YOUR OBJECTIVE:
Within the records below, find each line that holds the string "computer", then copy it.

Saved data entries:
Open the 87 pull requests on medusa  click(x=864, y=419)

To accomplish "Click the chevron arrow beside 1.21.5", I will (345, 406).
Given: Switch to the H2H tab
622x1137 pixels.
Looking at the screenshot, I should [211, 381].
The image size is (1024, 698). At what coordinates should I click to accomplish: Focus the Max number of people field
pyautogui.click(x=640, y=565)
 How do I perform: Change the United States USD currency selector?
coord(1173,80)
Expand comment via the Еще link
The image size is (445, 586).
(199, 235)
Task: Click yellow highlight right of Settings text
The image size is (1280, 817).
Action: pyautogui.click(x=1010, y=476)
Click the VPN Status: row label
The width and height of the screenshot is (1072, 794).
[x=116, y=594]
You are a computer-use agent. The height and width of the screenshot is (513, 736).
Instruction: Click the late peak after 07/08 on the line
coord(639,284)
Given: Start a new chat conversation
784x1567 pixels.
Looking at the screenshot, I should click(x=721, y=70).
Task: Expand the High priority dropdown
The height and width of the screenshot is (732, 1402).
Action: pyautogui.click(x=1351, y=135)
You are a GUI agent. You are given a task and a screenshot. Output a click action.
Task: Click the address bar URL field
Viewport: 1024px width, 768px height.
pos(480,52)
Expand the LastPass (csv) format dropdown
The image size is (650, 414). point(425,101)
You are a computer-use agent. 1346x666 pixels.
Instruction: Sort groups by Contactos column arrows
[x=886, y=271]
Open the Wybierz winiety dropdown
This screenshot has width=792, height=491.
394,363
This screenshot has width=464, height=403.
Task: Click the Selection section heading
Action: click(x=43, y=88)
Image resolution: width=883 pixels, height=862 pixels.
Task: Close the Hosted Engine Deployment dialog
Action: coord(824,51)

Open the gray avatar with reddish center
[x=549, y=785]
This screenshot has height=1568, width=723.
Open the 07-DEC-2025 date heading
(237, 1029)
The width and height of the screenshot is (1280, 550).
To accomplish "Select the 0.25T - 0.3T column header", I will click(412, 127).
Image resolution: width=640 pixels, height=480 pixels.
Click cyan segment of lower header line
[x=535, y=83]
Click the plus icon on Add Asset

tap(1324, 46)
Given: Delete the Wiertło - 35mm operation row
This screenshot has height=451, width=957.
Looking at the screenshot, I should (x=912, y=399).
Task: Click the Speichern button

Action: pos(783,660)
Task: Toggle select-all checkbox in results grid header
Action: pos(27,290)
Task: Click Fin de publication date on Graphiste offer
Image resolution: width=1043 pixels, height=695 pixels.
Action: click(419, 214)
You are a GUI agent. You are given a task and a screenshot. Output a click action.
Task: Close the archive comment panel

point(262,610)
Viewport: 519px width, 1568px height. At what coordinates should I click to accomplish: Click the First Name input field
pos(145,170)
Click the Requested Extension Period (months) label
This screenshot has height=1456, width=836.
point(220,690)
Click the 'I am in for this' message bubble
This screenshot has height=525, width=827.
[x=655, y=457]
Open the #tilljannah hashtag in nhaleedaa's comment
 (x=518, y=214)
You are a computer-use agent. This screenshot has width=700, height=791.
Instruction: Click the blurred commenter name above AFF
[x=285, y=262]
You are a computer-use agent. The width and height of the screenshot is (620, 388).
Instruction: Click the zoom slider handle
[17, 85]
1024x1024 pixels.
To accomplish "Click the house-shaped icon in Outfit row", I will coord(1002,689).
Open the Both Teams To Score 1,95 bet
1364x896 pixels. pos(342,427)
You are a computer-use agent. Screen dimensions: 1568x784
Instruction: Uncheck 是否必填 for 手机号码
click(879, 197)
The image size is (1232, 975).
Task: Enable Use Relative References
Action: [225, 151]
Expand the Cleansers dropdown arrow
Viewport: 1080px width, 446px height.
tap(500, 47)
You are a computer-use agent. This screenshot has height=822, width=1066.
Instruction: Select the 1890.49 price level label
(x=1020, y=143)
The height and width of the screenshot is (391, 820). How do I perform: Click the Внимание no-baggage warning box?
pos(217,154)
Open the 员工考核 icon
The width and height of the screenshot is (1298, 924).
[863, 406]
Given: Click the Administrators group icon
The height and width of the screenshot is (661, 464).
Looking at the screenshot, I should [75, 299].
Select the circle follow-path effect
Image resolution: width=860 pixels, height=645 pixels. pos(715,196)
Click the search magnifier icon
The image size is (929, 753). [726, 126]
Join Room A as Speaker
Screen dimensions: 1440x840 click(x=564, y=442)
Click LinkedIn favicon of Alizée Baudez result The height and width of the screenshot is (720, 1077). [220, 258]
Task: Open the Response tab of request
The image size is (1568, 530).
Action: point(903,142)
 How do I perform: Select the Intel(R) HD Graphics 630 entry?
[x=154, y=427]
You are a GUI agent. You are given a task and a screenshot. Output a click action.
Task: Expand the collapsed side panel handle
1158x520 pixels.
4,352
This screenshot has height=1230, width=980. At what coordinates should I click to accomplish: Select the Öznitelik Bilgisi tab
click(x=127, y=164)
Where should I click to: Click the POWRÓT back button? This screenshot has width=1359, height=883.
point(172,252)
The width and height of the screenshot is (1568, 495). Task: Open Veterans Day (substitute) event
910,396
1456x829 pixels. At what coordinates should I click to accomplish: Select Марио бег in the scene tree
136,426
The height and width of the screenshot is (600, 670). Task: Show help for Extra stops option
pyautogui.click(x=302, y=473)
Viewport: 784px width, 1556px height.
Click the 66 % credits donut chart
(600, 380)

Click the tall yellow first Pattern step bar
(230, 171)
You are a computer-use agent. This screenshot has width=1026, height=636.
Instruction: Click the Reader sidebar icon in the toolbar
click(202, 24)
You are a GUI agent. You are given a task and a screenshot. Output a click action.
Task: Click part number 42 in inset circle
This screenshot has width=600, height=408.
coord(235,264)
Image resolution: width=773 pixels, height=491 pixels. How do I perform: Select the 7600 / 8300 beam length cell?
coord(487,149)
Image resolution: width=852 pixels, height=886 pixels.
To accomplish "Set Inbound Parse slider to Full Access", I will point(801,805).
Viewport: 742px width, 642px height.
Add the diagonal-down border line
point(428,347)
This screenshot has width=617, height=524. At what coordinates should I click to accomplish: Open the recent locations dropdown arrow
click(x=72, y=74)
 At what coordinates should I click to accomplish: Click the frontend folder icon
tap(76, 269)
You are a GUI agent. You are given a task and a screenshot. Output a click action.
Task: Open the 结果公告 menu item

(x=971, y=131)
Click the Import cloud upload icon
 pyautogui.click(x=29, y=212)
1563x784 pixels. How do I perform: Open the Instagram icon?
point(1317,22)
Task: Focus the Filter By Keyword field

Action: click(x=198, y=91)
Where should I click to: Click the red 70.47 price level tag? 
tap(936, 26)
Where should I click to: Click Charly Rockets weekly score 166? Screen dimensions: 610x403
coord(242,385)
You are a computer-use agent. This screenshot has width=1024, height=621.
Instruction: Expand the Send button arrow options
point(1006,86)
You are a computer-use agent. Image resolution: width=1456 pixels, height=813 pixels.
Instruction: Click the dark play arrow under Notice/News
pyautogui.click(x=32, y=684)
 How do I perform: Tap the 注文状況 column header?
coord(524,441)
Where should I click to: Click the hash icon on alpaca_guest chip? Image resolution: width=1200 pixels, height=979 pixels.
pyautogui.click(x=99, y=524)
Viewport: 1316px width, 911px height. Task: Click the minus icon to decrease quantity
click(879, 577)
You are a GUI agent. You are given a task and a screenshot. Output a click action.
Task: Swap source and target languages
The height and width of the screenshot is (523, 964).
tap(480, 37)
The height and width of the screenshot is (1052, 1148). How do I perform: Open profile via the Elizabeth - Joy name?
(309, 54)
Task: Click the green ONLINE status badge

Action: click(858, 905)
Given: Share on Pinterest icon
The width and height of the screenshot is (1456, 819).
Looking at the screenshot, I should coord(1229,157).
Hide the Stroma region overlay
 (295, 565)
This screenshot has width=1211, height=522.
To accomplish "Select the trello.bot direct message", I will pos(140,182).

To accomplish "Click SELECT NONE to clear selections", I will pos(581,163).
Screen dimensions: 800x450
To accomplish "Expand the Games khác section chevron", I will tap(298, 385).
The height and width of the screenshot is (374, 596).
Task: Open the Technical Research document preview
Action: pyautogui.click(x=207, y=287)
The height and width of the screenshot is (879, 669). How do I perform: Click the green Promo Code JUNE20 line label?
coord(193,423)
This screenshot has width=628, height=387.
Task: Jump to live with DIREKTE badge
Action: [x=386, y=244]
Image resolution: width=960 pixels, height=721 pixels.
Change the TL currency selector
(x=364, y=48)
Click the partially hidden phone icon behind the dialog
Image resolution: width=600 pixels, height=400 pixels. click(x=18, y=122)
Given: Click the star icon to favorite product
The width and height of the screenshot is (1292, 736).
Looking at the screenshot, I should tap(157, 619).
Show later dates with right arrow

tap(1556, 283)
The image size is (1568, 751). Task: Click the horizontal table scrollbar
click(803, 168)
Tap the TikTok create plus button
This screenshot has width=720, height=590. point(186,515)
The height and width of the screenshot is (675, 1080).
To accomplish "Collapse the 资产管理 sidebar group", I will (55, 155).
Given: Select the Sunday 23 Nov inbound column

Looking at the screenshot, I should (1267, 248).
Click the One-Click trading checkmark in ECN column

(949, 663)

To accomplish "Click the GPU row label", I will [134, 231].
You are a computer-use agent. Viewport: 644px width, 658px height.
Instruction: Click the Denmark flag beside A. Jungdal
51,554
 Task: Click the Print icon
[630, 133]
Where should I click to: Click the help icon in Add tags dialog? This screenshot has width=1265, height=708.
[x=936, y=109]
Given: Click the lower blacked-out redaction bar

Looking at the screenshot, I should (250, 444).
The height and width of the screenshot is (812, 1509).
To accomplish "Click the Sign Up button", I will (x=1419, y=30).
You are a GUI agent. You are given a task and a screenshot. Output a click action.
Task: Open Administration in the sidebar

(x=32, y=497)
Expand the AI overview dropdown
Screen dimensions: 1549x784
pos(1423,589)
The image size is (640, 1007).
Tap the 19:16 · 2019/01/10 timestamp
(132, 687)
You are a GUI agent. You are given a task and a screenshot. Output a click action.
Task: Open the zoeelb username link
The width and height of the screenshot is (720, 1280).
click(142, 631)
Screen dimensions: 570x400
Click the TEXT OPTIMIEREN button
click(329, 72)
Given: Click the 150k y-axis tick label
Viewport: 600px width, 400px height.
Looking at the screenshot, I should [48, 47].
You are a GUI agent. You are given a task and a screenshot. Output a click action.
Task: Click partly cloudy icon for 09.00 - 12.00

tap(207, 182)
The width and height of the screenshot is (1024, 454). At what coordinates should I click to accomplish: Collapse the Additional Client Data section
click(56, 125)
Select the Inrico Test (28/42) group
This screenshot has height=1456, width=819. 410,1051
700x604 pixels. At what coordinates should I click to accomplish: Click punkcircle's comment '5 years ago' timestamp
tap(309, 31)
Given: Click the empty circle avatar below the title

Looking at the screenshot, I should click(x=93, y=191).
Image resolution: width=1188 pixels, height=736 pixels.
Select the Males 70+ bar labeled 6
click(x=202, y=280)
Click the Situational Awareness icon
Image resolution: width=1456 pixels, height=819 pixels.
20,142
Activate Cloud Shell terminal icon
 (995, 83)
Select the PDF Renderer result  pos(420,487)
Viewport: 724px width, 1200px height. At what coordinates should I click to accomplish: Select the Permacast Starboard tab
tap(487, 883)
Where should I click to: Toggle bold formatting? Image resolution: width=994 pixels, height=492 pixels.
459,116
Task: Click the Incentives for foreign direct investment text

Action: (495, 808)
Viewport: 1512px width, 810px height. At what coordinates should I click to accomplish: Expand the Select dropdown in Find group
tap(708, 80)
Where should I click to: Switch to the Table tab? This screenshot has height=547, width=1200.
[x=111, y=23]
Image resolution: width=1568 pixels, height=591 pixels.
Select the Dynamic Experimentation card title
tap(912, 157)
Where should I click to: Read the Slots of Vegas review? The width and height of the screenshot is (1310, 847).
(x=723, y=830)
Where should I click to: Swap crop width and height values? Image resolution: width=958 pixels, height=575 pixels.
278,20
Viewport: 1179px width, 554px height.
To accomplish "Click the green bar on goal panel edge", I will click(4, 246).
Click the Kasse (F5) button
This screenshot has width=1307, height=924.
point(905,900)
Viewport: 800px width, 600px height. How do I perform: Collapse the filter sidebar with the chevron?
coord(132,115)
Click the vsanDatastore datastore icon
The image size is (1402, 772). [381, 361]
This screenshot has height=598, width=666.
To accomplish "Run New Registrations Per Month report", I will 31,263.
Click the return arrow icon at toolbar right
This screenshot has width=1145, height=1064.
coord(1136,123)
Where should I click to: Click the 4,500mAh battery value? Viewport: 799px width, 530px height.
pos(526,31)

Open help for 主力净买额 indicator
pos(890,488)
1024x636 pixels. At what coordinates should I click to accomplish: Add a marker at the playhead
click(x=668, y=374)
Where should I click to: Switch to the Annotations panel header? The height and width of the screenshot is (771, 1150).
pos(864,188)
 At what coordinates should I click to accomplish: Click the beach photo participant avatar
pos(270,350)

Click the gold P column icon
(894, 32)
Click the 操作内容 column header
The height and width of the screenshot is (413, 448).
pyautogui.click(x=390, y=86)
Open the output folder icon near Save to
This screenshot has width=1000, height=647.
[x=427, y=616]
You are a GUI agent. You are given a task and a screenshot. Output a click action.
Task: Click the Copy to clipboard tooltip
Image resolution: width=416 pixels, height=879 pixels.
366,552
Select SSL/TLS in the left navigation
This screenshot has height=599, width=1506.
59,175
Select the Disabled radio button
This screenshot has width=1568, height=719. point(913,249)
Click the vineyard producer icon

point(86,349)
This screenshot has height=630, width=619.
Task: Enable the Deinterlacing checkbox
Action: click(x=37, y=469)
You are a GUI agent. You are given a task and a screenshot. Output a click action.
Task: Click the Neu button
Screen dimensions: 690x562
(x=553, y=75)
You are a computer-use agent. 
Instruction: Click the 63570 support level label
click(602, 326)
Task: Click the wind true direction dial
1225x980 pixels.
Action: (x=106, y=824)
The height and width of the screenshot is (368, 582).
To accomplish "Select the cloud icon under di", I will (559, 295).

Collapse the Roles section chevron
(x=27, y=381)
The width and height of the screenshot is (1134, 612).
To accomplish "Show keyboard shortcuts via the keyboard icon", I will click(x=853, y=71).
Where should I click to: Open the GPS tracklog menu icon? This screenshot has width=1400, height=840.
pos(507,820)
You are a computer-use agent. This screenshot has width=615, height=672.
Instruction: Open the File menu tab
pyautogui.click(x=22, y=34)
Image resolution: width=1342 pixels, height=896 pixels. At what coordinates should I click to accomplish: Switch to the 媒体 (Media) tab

ANSWER TO THE EXERCISE:
You are a computer-use agent. The height and width of the screenshot is (513, 736).
You are a computer-use agent. 1346x666 pixels.
You are a computer-use agent. This screenshot has width=700, height=791.
You are a computer-use agent. The width and height of the screenshot is (620, 388).
You are a computer-use agent. Screen dimensions: 1568x784
You are a computer-use agent. This screenshot has height=822, width=1066.
You are a computer-use agent. This screenshot has width=1026, height=636.
You are a computer-use agent. This screenshot has width=1024, height=621.
You are a computer-use agent. Image resolution: width=1456 pixels, height=813 pixels.
You are a computer-use agent. Viewport: 644px width, 658px height.
You are a computer-use agent. 
You are a computer-use agent. This screenshot has width=615, height=672.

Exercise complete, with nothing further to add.